** Work order **
Using the data below, show every line where the word "will" occurs.

□ □ □ □ □

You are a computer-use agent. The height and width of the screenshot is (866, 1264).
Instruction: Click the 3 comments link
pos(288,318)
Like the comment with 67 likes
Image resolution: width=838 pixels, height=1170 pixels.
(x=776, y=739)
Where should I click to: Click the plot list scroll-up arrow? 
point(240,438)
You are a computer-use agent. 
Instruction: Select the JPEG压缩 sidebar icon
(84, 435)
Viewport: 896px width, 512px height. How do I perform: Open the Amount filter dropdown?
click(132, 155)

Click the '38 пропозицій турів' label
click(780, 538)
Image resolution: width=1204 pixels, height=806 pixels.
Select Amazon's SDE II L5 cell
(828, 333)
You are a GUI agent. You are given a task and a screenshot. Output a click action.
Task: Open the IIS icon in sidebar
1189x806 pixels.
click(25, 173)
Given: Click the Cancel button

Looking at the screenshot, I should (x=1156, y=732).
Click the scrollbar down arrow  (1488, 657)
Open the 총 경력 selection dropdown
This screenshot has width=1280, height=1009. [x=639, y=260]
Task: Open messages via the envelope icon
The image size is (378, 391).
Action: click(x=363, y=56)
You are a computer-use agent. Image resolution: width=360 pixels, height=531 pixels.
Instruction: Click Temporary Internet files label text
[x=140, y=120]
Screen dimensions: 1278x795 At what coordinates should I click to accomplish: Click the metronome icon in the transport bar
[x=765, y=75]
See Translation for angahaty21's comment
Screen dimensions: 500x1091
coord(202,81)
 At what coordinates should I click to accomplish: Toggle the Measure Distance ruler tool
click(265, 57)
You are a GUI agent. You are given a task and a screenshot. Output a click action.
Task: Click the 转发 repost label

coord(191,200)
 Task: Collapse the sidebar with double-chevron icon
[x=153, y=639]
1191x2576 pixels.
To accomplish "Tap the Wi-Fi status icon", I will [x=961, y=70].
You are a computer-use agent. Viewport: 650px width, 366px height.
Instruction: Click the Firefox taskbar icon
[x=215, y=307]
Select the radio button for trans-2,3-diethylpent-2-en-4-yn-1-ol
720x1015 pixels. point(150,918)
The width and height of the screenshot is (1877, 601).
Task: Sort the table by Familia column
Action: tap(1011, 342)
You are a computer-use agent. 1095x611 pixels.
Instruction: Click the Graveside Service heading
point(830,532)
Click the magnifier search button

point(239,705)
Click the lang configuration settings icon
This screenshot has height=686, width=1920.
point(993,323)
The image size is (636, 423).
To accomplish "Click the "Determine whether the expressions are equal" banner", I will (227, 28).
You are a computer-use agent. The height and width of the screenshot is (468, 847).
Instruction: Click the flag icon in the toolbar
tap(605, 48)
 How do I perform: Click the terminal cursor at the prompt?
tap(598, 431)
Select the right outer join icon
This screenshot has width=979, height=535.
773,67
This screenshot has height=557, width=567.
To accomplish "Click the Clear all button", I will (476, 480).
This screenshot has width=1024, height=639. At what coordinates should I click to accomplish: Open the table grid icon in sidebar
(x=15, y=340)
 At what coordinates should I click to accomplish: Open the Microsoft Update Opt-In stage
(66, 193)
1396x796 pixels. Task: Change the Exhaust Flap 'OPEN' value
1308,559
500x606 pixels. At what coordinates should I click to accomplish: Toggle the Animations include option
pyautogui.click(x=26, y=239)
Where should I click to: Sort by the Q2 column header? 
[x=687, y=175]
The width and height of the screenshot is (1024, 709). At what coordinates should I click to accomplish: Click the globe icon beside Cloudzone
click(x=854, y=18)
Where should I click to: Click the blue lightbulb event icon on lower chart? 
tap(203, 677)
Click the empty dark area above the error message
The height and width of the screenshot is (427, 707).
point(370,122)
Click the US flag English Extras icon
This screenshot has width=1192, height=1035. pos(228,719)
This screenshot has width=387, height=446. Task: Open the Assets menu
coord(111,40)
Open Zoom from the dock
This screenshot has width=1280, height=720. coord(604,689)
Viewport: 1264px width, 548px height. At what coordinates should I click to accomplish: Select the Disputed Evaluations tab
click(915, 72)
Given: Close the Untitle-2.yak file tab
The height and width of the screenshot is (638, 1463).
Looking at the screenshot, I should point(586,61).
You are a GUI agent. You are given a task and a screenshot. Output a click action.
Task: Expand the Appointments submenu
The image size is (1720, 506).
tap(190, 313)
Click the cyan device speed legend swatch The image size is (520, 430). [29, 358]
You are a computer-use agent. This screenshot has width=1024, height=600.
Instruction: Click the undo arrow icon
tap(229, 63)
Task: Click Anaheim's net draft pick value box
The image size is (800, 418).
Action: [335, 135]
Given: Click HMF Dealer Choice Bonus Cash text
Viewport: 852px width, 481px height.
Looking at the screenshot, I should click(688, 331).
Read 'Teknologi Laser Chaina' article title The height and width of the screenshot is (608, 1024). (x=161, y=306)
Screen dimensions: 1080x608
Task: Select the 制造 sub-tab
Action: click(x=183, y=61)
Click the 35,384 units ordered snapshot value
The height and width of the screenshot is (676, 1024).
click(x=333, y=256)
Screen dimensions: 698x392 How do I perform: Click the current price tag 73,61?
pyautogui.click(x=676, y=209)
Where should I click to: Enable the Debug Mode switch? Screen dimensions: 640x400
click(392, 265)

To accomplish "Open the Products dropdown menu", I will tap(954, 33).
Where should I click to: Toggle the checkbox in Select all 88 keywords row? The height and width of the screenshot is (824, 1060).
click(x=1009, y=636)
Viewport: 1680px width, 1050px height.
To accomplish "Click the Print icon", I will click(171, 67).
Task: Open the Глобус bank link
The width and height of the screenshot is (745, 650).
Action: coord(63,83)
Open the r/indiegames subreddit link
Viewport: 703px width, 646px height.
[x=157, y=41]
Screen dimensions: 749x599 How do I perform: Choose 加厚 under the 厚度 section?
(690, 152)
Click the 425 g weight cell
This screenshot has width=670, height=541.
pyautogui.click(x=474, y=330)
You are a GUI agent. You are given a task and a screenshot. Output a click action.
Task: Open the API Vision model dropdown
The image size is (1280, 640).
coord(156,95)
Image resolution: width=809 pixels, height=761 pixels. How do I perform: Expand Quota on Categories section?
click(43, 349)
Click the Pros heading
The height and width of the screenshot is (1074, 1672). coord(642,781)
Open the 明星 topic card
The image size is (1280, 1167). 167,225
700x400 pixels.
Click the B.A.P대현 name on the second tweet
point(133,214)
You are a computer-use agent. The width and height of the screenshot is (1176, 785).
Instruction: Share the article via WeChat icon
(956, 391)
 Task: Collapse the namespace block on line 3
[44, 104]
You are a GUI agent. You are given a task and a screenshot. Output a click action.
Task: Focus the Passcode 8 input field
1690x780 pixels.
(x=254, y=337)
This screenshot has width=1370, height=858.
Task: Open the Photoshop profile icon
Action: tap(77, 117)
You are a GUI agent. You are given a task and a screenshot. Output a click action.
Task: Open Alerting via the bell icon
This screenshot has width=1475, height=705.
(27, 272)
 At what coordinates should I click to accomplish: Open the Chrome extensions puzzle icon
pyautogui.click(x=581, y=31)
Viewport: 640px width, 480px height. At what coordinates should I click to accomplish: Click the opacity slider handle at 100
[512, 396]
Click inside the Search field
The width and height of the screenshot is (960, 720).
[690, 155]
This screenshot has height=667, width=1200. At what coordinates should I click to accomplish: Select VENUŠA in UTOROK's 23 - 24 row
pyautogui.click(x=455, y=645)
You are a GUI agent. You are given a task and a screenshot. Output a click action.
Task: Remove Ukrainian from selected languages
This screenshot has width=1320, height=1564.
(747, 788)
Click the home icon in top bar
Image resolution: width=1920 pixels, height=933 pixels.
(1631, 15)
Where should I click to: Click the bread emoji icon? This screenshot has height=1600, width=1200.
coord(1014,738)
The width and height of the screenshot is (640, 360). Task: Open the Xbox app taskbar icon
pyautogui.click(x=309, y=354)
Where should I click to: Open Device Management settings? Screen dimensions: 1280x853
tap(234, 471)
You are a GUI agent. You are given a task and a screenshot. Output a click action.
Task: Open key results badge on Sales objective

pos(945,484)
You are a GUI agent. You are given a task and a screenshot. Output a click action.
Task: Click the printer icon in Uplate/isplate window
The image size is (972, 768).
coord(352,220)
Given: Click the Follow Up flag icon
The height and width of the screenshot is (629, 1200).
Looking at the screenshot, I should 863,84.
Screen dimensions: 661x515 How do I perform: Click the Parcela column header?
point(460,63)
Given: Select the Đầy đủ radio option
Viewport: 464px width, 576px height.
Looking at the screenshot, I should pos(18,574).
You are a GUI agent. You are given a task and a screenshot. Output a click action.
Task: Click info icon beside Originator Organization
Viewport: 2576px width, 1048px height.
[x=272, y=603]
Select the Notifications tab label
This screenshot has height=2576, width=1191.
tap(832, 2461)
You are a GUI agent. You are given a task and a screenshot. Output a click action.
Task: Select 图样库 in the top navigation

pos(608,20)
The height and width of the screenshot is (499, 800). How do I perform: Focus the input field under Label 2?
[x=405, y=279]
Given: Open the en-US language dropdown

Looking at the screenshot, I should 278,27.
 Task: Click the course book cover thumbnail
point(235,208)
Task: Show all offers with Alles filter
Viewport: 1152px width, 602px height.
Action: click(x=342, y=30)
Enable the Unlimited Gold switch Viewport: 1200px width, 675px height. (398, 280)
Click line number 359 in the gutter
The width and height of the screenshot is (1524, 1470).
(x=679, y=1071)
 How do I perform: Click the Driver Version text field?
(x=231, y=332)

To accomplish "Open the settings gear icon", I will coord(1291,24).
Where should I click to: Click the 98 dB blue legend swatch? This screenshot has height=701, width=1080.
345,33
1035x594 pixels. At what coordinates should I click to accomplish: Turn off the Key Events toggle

□ □ □ □ □

** Solution for this task **
To accomplish "Tap the Wi-Fi status icon", I will [x=961, y=70].
To accomplish "Click the "Determine whether the expressions are equal" banner", I will (227, 28).
To accomplish "Click the Clear all button", I will (476, 480).
To accomplish "Open the Products dropdown menu", I will tap(954, 33).
To accomplish "Click the Print icon", I will click(171, 67).
To accomplish "Open the settings gear icon", I will coord(1291,24).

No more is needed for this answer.